Records supplied: Begin
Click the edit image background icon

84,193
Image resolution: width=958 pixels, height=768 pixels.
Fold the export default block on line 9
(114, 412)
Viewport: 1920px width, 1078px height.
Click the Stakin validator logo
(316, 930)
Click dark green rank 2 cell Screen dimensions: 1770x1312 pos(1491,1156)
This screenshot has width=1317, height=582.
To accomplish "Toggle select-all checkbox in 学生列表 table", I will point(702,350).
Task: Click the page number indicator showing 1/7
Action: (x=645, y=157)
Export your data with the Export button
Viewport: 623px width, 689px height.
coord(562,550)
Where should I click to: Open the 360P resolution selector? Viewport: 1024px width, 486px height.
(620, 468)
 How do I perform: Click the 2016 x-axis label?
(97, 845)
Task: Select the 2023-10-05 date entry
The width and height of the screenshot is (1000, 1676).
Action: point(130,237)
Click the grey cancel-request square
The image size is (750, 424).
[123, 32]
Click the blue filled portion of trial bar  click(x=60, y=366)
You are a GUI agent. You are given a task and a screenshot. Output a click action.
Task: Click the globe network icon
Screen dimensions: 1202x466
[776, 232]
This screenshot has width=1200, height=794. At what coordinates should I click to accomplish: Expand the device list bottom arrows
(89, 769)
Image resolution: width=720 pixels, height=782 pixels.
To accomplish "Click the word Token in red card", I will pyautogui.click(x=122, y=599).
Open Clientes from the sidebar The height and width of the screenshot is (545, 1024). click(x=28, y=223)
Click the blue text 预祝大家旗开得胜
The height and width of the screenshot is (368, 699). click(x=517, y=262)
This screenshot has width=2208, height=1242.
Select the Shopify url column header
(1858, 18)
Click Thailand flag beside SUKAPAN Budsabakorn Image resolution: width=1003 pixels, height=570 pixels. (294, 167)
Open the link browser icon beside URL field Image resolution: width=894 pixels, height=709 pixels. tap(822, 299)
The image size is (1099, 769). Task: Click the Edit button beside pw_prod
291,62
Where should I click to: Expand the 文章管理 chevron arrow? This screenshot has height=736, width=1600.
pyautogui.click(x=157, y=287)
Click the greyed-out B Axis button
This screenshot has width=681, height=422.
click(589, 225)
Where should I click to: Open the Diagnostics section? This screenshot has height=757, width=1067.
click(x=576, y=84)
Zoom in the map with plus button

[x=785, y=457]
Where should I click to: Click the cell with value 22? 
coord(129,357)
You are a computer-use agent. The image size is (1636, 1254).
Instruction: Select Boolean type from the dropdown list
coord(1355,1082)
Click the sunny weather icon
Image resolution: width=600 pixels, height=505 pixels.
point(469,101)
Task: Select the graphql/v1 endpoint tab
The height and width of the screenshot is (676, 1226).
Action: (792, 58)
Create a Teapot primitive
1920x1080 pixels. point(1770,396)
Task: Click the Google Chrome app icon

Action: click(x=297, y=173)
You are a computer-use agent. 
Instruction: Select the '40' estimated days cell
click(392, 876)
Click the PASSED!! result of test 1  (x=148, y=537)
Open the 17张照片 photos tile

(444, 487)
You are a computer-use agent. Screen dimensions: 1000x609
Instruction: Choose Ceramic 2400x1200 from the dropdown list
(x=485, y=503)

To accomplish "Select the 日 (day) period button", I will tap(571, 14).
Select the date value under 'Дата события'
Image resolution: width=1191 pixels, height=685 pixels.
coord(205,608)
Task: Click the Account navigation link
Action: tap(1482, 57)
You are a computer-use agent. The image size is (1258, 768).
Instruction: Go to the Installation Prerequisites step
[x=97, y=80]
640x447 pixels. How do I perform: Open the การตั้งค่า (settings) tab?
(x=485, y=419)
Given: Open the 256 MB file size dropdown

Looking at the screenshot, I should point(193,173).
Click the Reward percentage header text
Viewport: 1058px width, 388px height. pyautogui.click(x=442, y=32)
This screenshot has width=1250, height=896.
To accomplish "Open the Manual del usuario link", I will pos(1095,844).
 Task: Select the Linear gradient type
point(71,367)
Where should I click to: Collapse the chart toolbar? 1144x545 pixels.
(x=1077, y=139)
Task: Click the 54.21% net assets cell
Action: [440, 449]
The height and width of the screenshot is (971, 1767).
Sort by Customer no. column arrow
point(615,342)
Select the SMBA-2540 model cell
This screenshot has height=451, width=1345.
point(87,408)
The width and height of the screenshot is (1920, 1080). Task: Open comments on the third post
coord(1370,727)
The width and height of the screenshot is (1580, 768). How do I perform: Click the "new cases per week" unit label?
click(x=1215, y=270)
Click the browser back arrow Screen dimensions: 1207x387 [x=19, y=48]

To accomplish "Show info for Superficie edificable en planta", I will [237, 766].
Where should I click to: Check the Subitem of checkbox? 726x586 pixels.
Records supplied: End
■ What needs to be done ■
Copy only this part of the entries above: the line with "This screenshot has width=1317, height=582.", the line with "Export your data with the Export button", and the lines between, all exactly as written.

■ Task solution ■
This screenshot has width=1317, height=582.
To accomplish "Toggle select-all checkbox in 学生列表 table", I will point(702,350).
Task: Click the page number indicator showing 1/7
Action: (x=645, y=157)
Export your data with the Export button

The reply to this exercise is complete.